Pembelajaran Matematika sebagai Wahana Pendidikan Nilai
Oleh
: Dr. Ali Mahmudi
Tujuan
pendidikan kita menghendaki agar manusia yang dihasilkan melalui sistem
pendidikan kita adalah manusia yang bertakwa dan berakhlak mulia serta cerdas
dan terampil. Semestinya tujuan ini dijabarkan menjadi tujuan yang lebih
spesifik dan dipraktikkan dalam pembelajaran. Sayangnya, kadang hal ini hanya
merupakan retorika belaka daripada menjadi doktrin yang harus diwujudkan. Sering,
tujuan pembelajaran yang spesifik dan praktik pembelajaran lepas dari fungsinya
sebagai penunjang terwujudnya tujuan pendidikan yang lebih umum. Sering pula,
praktik pembelajaran hanya menyentuh domain kognitif demi mencapai tujuan
pembelajaran yang bersifat material, yakni pengembangan kecerdasan, tetapi
kurang memperhatikan domain afektif demi mencapai tujuan pembelajaran yang
bersifat formal, yakni pembentukan akhlak.
Pendidikan
berbasis kemuliaan akhlak penting diwujudkan untuk menghadang lajunya proses
degradasi moral yang mengancam keutuhan jiwa anak. Pendidikan demikian sering
disebut sebagai pendidikan nilai yang merujuk pada internalisasi nilai-nilai
moral yang bersifat universal, seperti jujur, bertanggung jawab, konsisten,
amanah, setia pada janji, cermat, bijaksana, santun, dan sebagainya. Selama
ini, disadari atau tidak, pendidikan nilai hanya dibebankan pada mata pelajaran
tertentu, seperti Pendidikan Agama atau Budi Pekerti. Pandangan demikian muncul
sebagai akibat dari proses sekularisasi ilmu yang mendikotomikan antara ilmu
agama dan ilmu umum.
Para
guru mata pelajaran umum hendaknya menyadari bahwa menjadi tanggung jawabnya
pula untuk mengembangkan pendidikan nilai. Kesadaran ini perlu didukung oleh
kemampuan untuk mengintegrasikan nilai-nilai dalam praktik pembelajaran. Dalam
hal ini, guru harus menguasai substansi keilmuan mereka dan memahami
nilai-nilai moral serta memahami dalam konteks apa keduanya dikaitkan.

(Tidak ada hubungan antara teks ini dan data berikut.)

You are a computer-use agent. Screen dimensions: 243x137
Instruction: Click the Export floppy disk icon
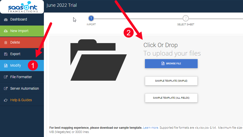coord(6,54)
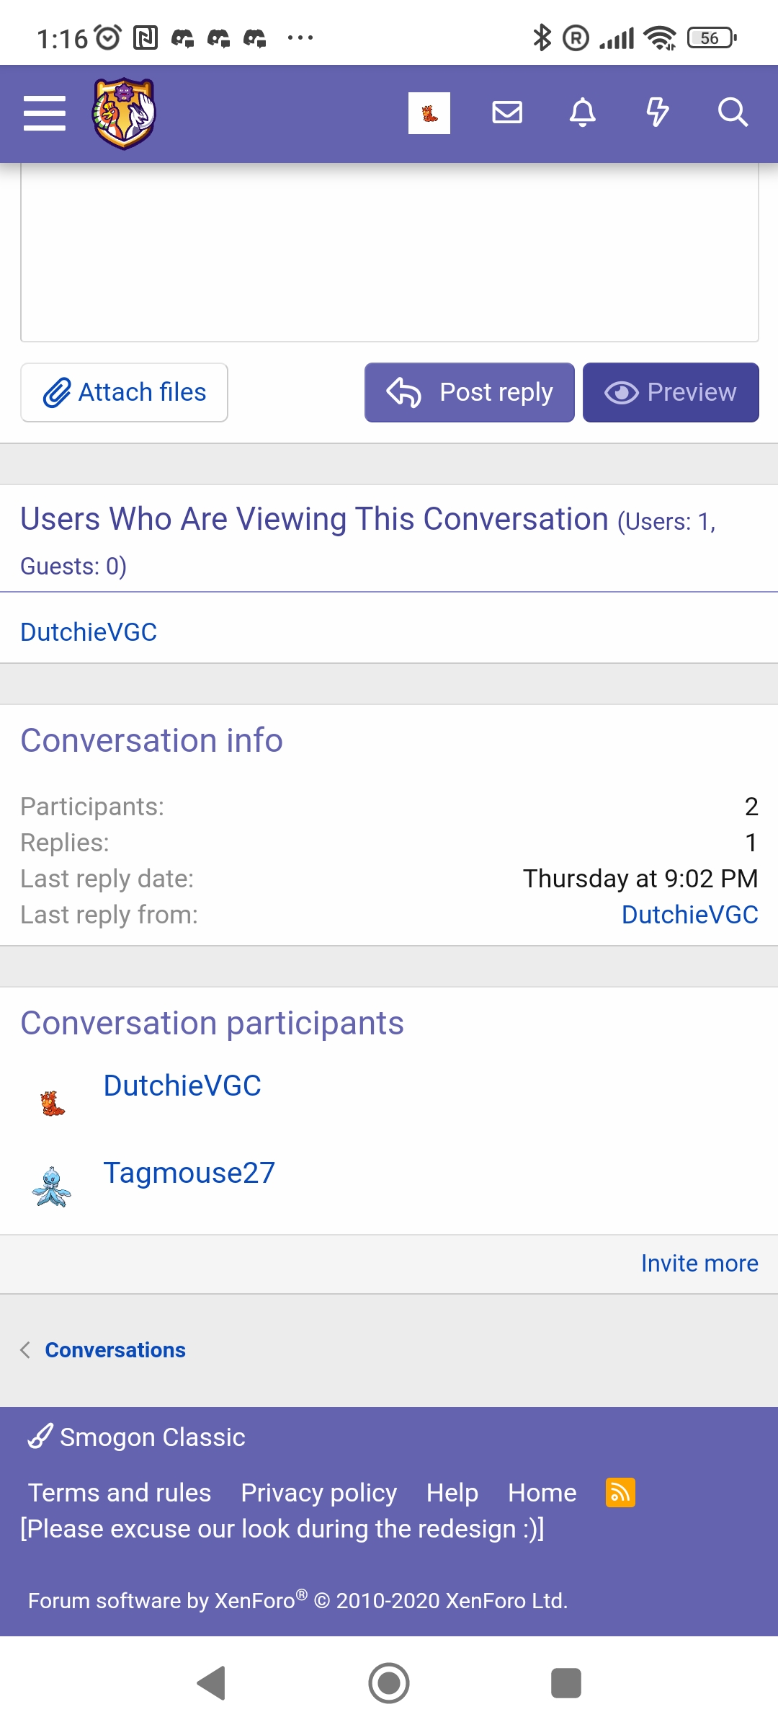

Pemahaman dan penggunaan konteks demikian sangat diperlukan agar proses integrasi
berjalan alamiah, mengalir, tidak kaku, dan tidak mengada-ada.
Setiap
mata pelajaran berpotensi sebagai wahana pendidikan nilai. Misalnya, matematika
dengan berbagai karakteristiknya, berpotensi untuk membentuk anak yang
berkarakter cermat, kritis, logis, peka, taat azas, sistematis, menghargai
keberagaman, dan konsisten dalam bersikap, serta mampu menempatkan diri sebagai
makhluk yang beradab. Sebagai ilustrasi, dalam pembelajaran topik pengukuran,
sebelum siswa mengenal satuan pengukuran baku, mereka dapat diminta untuk
melakukan pengukuran suatu objek dengan menggunakan satuan tak baku. Diharapkan
siswa akan menemukan fakta bahwa hasil pengukuran mereka berbeda-beda, meskipun
objek yang diukur sama. Hal demikian dapat dianalogikan dalam kehidupan sehari-hari
bahwa kriteria atau aturan yang berbeda akan memberikan hasil penilaian yang
berbeda pula. Sebagaimana dalam pengukuran yang memerlukan satuan baku, maka
dalam kehidupan sehari-hari juga diperlukan seperangkat hukum atau aturan baku
yang disepakati untuk menilai sesuatu. Dalam konteks lebih khusus, dapat
dipahami bahwa aturan paling baku yang digunakan untuk menilai segala sesuatu
adalah hukum Allah yang terdapat dalam Al-Qur’an maupun sunah Rasul.
Topik
pecahan dapat digunakan untuk membelajarkan nilai kebahagiaan dan kemuliaan.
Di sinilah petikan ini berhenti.